PROBLEMS TO SOLVE:
A: Quote the passage about the Charter Oak Bridge word for word, from "The four-lane Charter" to "in the country.", inclusive.
B: Write a continuation of the Charter Oak Bridge passage, picking up after its final sentence.

PROVIDED PASSAGE:
-.-.-
On December 4, 1941, disaster struck, when a 222 ft section of the Charter Oak Bridge fell into the Connecticut River during construction. Sixteen men fell to their deaths in the icy river, and 606 tons of steel, including a 176-ton derrick, plummeted into the water. One body was never recovered. Sixteen other men were rescued by the Hartford fire department.

Engineers later determined that the bridge section, erected over the water from the Hartford side, fell as a result of movement in the falsework, the temporary steel and wood structure used to support the bridge girders until enough had been erected to reach the next pier. The temporary support structure moved as a result of a shift in the unstable varved clay under the river. Despite the disaster, the bridge's builder, the American Bridge Company, ordered new steel the same day the bridge fell, and it was completed on time.

The four-lane Charter Oak Bridge and approach highways opened to traffic on September 5, 1942. Tolls were collected in both directions at a plaza in East Hartford. When the 3016 ft bridge opened, it was the longest continuous plate girder bridge in the country.
-.-.-
GIVEN ENTRIES:
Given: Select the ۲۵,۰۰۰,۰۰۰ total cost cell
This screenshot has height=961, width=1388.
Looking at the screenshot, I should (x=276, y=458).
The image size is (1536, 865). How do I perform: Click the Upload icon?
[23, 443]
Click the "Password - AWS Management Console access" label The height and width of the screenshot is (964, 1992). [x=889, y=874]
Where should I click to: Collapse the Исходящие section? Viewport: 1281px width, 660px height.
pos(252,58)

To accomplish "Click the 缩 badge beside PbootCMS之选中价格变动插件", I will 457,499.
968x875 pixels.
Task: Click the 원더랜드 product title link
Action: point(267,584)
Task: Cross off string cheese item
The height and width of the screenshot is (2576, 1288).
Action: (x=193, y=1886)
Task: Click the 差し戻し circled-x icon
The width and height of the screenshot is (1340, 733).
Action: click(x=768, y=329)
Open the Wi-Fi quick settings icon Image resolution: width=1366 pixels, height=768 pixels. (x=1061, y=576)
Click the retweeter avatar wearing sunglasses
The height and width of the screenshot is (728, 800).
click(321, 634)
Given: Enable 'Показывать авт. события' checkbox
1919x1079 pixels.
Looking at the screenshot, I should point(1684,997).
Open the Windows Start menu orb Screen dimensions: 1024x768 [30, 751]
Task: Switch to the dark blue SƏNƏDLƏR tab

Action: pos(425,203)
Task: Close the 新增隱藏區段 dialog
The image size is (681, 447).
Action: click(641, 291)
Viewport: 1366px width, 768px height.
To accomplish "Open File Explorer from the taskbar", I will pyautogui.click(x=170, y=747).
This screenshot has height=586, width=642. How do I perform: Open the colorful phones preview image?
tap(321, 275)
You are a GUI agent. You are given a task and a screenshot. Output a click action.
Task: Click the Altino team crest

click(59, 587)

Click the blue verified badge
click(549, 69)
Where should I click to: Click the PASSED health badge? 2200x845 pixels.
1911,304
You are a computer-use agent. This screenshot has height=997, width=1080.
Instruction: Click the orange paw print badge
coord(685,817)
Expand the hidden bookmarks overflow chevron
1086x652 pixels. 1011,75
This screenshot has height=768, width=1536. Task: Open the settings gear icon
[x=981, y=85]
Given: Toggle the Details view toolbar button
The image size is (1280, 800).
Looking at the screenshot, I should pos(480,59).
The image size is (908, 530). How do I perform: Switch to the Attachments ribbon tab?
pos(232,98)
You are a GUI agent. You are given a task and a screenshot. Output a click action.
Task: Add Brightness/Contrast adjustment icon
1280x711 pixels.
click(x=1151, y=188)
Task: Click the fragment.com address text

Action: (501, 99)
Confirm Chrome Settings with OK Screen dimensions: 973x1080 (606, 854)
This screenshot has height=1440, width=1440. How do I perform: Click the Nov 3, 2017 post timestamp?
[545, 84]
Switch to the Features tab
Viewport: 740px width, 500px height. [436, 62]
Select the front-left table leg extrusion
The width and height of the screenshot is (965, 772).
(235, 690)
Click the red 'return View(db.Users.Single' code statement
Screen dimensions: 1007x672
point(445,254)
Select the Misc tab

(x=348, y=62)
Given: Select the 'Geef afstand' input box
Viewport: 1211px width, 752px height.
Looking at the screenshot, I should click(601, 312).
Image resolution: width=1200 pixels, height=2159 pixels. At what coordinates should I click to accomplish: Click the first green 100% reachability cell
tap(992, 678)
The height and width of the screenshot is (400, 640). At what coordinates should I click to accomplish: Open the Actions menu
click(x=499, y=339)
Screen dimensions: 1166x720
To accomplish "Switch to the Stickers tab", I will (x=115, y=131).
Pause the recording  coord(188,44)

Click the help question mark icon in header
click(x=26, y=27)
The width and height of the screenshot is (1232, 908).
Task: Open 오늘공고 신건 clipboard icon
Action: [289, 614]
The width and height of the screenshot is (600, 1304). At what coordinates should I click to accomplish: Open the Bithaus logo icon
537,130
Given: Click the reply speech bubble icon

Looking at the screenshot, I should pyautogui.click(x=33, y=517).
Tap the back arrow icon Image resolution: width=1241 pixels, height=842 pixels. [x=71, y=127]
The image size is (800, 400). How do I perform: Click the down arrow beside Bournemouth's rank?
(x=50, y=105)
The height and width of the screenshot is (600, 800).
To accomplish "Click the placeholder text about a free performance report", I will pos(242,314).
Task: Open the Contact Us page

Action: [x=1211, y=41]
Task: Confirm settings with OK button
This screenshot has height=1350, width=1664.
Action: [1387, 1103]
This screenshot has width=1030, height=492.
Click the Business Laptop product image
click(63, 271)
-.-.-
REPLIES:
A:
The four-lane Charter Oak Bridge and approach highways opened to traffic on September 5, 1942. Tolls were collected in both directions at a plaza in East Hartford. When the 3016 ft bridge opened, it was the longest continuous plate girder bridge in the country.

B:
In 1948, the designation of state Route 15 was changed, to include a continuous planned expressway, complete in many places, from Greenwich to Union. This included the Merritt Parkway, the Berlin Turnpike, and the Charter Oak Bridge, forming at the time Connecticut's most advanced, prominent highway. The bridge carries US 5 to this day along with Route 15, but also carried U.S. Route 6 from 1943 to 1970.

=== A New Bridge ===
As traffic increased and the planned beltways (I-291 and I-491) were reduced in scope or cancelled entirely, the state paid particular attention to the overworked I-84/I-91 interchange and surrounding highways. What eventually came out of this was added responsibility for the Charter Oak Bridge; it would take over the connections previously served by the Founders Bridge and two tight ramps to I-91. At the same time, the Charter Oak was showing its age, both in materials and roadway design.

After considering alternatives such as widening or adding a parallel span, the state decided to build a new bridge immediately to the south, and dismantle the old one. Work began in 1988 and the new bridge, free of tolls, opened to traffic on August 8, 1991, at a cost of $204 million. The original bridge was demolished after the new span was opened. The Charter Oak Landing park was created on the footprint of the original bridge along the west bank of the Connecticut River. One of the original bridge piers was preserved as a gateway into Charter Oak Landing.

The new 3400 ft plate-girder bridge has several spans measuring 215 ft in length, and has a vertical clearance of 69 ft above the Connecticut River. It includes six lanes, two shoulders and a protected pedestrian walkway on its north side.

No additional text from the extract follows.